Tiene el pelo blanco, la tez bronceada, la mirada de artista incomprendido y 63 años de edad: podría entrar de traje y corbata (con el abrigo siempre apretado, según las reglas definidas por la asociación) en la sala de espectáculos del Casino Afifense el día del baile do Caldo Verde, de juego «legítimo» o de la representación de Antígona, en la que hasta los cascos de los soldados atenienses estaban fabricados por toneleros locales.
Nada ha cambiado de sitio. Ni Tomás Pinto, ni el Casino, ni el pueblo de Afife, al hilo del mar, de los cultivos y de los maizales. Nada ha cambiado y, a la vez, todo.
Para quien pasa de largo, Afife no parece más que un lugar de veraneo. Un reducto de belleza pura donde algunos ricachones se hicieron construir casas de vacaciones, donde ciertos artistas de éxito y antiguas familias inglesas del vino de Oporto buscan refugio y tranquilidad.
Al contrario que Moledo y otras playas de la zona, aquí se mantiene la distancia respecto al mar y a las miradas. Es un lugar opuesto a la ostentación, de carácter altivo y elitista, como además, por determinismo del paisaje, siempre fue.

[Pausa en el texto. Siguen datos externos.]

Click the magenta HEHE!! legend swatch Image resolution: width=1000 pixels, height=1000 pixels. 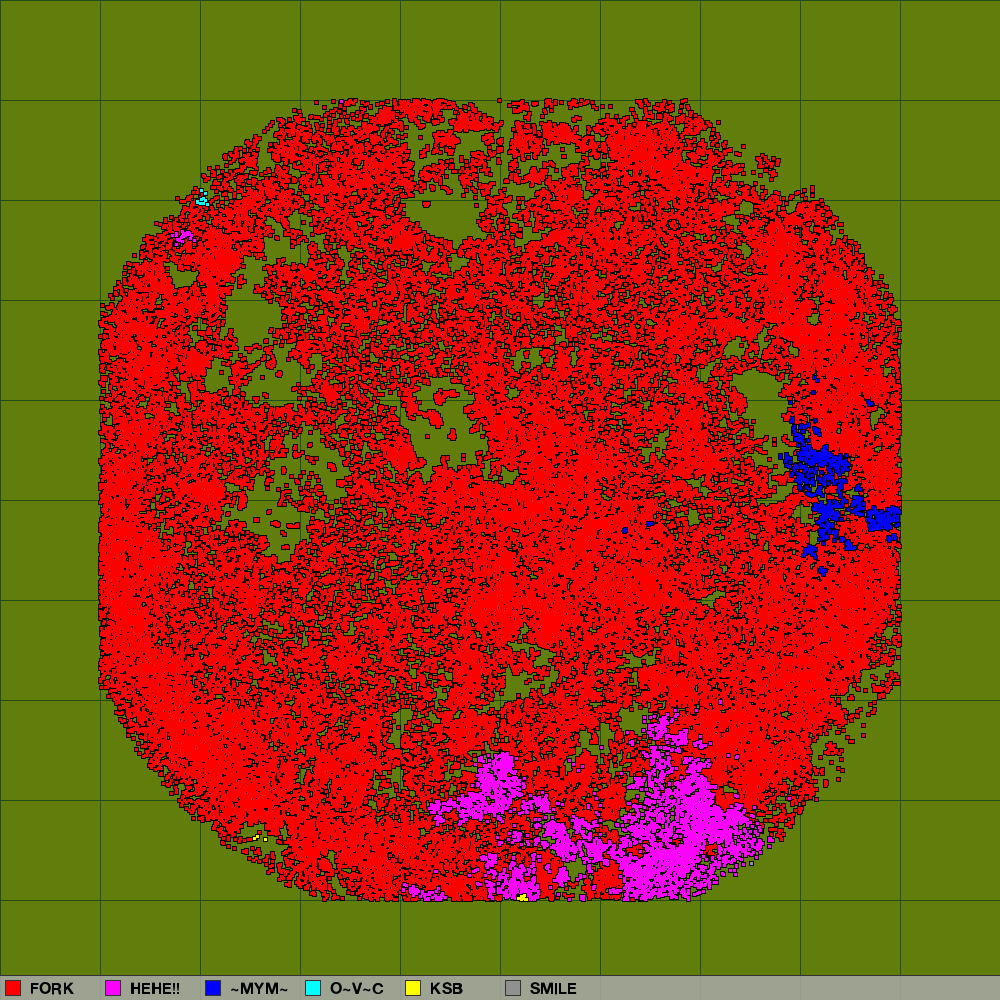(x=113, y=988)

Afife no es tierra de pescadores, como Âncora y otras poblaciones de la costa norteña. Es una zona agrícola, pero de producción tan pobre, que los hombres válidos emigran desde que se tiene memoria. Se iban a Lisboa, Oporto y Coimbra y, de ahí, a todos lados del país, para trabajar en la construcción civil como pintores, revocadores y encaladores. Algunos se fueron a España, Brasil, Uruguay, Argentina o Norteamérica.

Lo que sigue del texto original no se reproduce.